Racial composition as of the 2020 census
| Race | Number | Percent |
|---|---|---|
| White | 5,277 | 89.2% |
| Black or African American | 29 | 0.5% |
| American Indian and Alaska Native | 22 | 0.4% |
| Asian | 52 | 0.9% |
| Native Hawaiian and Other Pacific Islander | 78 | 1.3% |
| Some other race | 130 | 2.2% |
| Two or more races | 329 | 5.6% |
| Hispanic or Latino (of any race) | 358 | 6.1% |

===2000 census===

As of the census of 2000, there were 4,484 people, 1,250 households, and 1,102 families residing in the city. The population density was 1,510.6 people per square mile (582.9/km^{2}). There were 1,282 housing units at an average density of 431.9 per square mile (166.7/km^{2}). The racial makeup of the city was 96.23% White, 0.02% African American, 0.36% Native American, 0.56% Asian, 0.65% Pacific Islander, 0.83% from other races, and 1.36% from two or more races. Hispanic or Latino of any race were 2.03% of the population.

There were 1,250 households, out of which 55.0% had children under the age of 18 living with them, 76.9% were married couples living together, 8.8% had a female householder with no husband present, and 11.8% were non-families. 9.2% of all households were made up of individuals, and 2.9% had someone living alone who was 65 years of age or older. The average household size was 3.59 and the average family size was 3.84.

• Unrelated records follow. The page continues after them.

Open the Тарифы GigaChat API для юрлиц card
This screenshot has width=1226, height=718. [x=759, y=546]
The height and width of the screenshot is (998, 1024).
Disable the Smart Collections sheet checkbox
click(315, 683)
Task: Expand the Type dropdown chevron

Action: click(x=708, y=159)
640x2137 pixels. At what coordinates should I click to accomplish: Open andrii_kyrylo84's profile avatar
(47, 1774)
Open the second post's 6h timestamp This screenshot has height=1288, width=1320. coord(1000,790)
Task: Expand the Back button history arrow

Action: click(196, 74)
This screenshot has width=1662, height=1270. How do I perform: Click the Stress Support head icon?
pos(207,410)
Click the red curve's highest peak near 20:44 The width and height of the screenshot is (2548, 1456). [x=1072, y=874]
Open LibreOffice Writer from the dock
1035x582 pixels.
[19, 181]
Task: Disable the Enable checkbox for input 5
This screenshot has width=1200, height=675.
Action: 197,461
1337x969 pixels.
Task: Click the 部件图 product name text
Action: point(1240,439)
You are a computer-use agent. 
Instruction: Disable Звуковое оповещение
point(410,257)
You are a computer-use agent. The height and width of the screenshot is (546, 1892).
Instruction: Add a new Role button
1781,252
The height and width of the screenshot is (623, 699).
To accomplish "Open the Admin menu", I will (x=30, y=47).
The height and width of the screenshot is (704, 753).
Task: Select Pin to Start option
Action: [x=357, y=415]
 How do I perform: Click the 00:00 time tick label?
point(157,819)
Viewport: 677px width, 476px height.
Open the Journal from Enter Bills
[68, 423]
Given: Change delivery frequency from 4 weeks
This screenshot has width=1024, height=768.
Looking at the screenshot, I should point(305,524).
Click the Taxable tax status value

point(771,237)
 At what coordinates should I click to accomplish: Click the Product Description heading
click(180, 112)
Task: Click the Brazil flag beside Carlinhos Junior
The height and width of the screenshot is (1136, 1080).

In the city, the population was spread out, with 35.6% under the age of 18, 12.5% from 18 to 24, 27.3% from 25 to 44, 20.4% from 45 to 64, and 4.2% who were 65 years of age or older. The median age was 27 years. For every 100 females, there were 97.8 males. For every 100 females age 18 and over, there were 99.0 males.

The median income for a household in the city was $61,063, and the median income for a family was $61,154. Males had a median income of $41,448 versus $26,168 for females. The per capita income for the city was $19,016. About 3.2% of families and 3.3% of the population were below the poverty line, including 5.2% of those under age 18 and 4.2% of those age 65 or over.